Critically acclaimed and award-winning poet Joanna Rawson will read from and sign copies of her new book, “Unrest,” at 7:30 p.m., Friday, October 23, at Monkey See, Monkey Read bookstore. The event is free and the public is invited.
“Unrest,” published in September by Graywolf Press, is the second collection from Rawson, a Northfield resident whose “intense language,” says Kirkus Reviews, “recalls the hothouse prose of Cormac McCarthy.”
Rawson’s first collection “Quarry,” won the Association of Writers and Writing Programs’ Award Series in Poetry.
Among the stories and themes in this thought-provoking collection, a man’s sister sews him into a bus seat, stowaway immigrants suffocate in a crowded boxcar, and the first female suicide bomber passes through a checkpoint. “Unrest” shows the fervent, if not desperate, side of humanity pressed to the limits. With a resonant lyricism and profound beauty, these poems are restless meditations on American life, political borders, lawlessness, parenthood, and the spaces where the natural world and human turmoil come into conflict. Here is the voice of the poet at one moment in contemplation and at the next in emotional outcry, stuttering into song.
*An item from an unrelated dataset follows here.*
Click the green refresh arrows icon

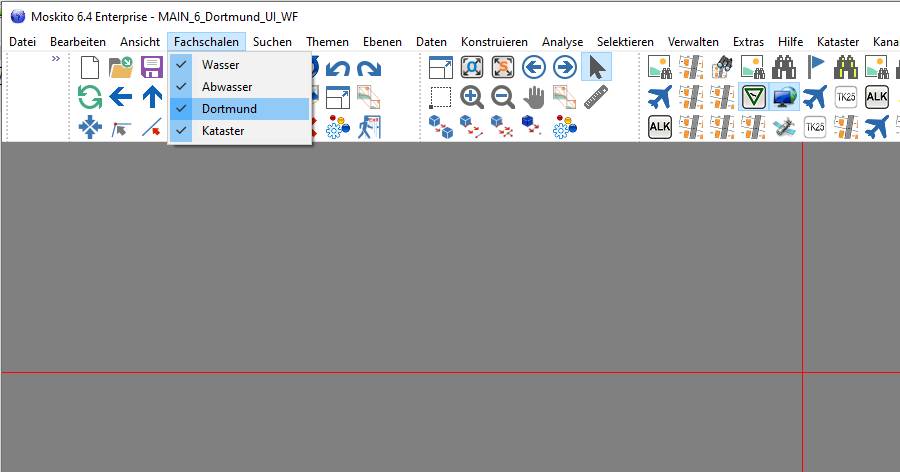click(90, 97)
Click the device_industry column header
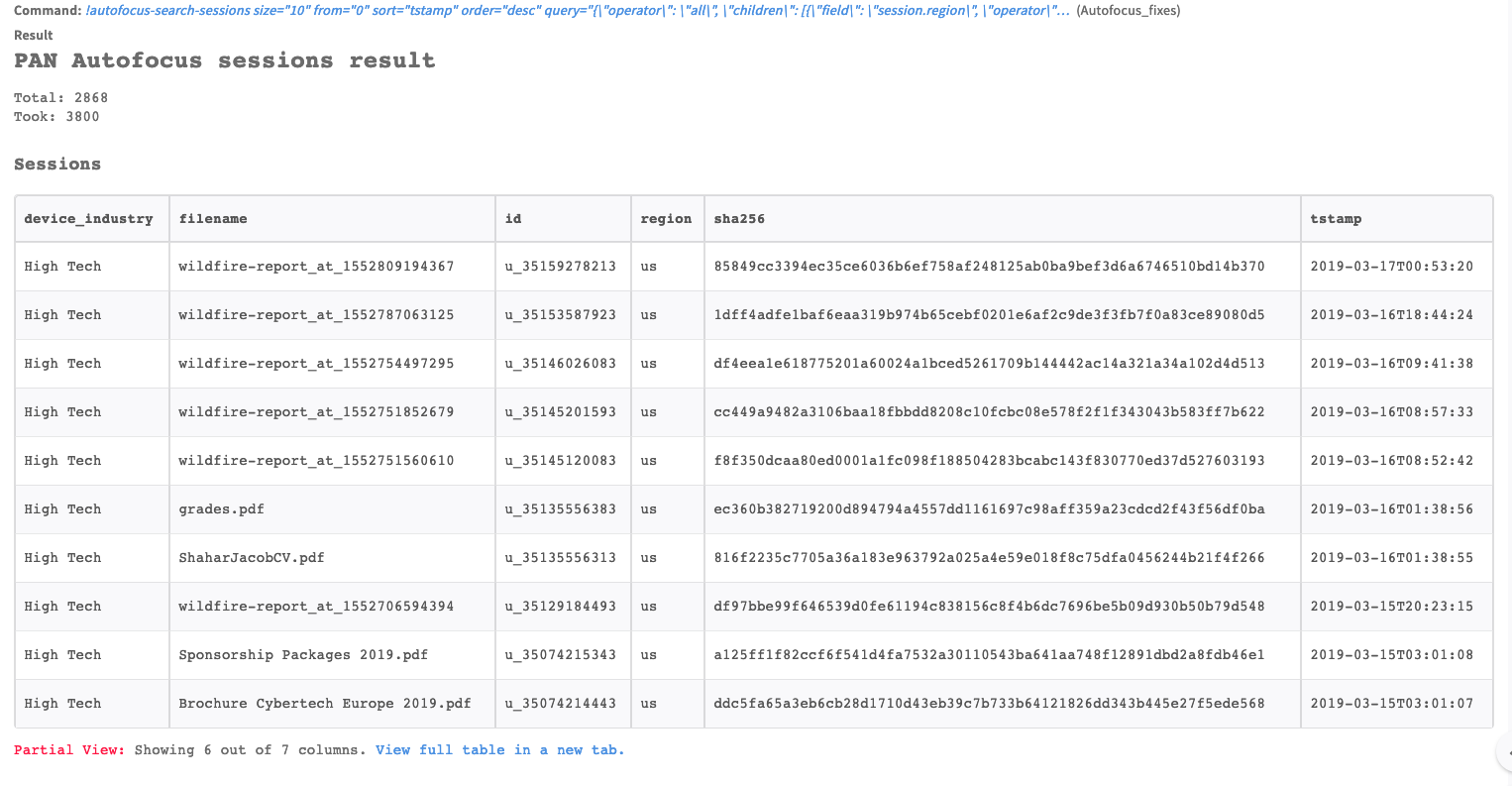Viewport: 1512px width, 786px height. pyautogui.click(x=88, y=219)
From “The Insurgency”: “The sky threatens to answer a prayer but then won’t. It is not exactly our own minds we go out of.”
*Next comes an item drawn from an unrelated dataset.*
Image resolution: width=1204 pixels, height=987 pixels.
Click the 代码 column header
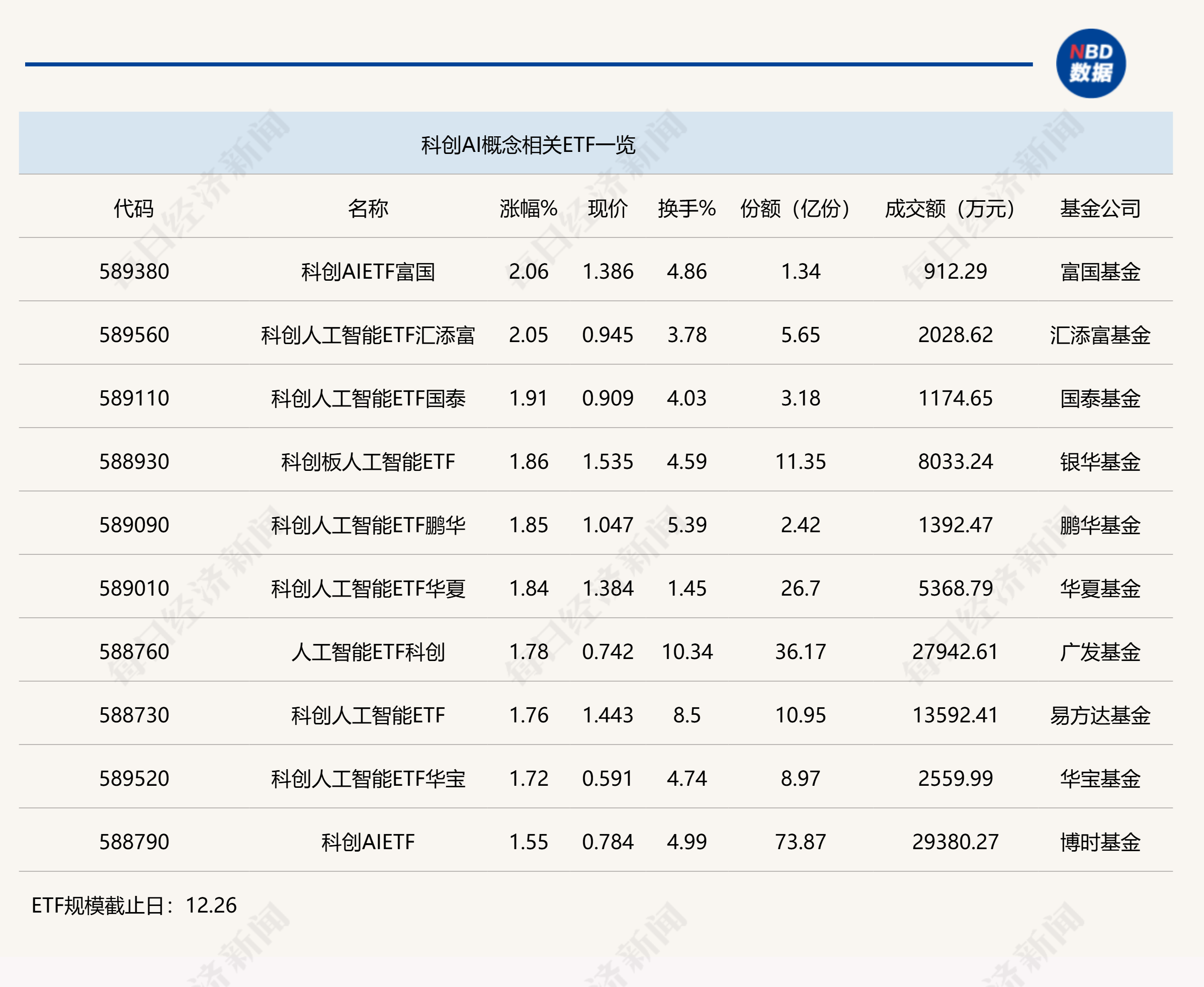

“Joanna Rawson’s poems,” Arthur Vogelsang said, “tend toward the immediate, her shattered narratives describing a landscape that is swollen and overripe, ready to burst. These are violent poems, not in the sense of voyeurism or titillation, but in terms of a society on the brink of coming apart: the detonation of the pastoral, erotic affairs heading for annihilation, transcendence laced with despair and resignation.”
Copies of “Unrest” are available at the store and will be available for purchase during the event.